Data in this exercise
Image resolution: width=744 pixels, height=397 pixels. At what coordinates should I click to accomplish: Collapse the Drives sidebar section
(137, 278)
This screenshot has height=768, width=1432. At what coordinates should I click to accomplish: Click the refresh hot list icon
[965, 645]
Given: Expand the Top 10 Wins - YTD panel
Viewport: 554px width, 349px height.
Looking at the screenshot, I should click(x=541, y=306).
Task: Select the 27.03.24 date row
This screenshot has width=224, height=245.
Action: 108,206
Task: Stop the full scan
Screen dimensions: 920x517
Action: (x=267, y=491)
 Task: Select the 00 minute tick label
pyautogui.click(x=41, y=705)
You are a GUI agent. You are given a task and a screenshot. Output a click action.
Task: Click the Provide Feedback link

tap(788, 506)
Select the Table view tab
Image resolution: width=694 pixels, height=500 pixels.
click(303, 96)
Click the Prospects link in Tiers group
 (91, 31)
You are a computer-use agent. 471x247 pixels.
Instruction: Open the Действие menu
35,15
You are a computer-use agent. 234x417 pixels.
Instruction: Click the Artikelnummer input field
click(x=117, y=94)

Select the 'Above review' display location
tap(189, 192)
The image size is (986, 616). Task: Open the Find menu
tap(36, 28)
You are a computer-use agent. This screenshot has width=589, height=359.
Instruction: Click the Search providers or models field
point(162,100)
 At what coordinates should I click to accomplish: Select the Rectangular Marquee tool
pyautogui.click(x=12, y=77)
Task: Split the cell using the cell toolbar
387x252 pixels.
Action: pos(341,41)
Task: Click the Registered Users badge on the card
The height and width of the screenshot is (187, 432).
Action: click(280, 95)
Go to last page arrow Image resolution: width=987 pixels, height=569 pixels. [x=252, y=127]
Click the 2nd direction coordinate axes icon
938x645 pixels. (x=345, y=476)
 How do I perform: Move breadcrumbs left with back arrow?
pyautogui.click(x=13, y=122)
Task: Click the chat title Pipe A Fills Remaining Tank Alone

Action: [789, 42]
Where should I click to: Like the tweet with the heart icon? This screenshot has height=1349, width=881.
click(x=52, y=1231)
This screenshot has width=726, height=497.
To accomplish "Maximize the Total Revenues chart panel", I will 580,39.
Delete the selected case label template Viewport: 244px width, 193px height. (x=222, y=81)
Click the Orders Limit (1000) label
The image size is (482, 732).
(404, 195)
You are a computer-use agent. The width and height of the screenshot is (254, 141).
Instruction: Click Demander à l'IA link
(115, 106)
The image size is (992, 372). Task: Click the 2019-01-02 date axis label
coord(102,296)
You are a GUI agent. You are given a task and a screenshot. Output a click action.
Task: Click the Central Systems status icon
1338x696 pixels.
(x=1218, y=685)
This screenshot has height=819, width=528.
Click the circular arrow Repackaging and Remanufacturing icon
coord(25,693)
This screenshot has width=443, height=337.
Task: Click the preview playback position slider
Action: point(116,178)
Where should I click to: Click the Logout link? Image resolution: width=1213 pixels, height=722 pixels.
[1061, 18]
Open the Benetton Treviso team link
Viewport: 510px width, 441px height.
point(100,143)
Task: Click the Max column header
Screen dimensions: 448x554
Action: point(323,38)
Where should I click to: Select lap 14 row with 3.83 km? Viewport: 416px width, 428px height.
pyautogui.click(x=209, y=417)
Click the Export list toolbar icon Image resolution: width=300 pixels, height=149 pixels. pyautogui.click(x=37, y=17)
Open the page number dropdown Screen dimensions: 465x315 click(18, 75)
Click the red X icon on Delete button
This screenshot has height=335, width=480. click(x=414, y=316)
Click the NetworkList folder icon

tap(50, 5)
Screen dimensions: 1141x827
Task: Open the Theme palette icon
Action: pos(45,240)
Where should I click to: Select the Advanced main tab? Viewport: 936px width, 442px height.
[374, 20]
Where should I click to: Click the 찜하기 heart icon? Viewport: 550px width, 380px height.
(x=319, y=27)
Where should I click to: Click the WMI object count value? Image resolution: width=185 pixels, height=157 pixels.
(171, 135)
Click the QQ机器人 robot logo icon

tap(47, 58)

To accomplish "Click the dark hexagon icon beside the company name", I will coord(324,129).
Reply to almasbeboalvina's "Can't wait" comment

What needs to be done
What lines of the material above hold the string "will"? Please copy them.

Reply
To accomplish "Maximize the Total Revenues chart panel", I will 580,39.
To accomplish "Click the dark hexagon icon beside the company name", I will coord(324,129).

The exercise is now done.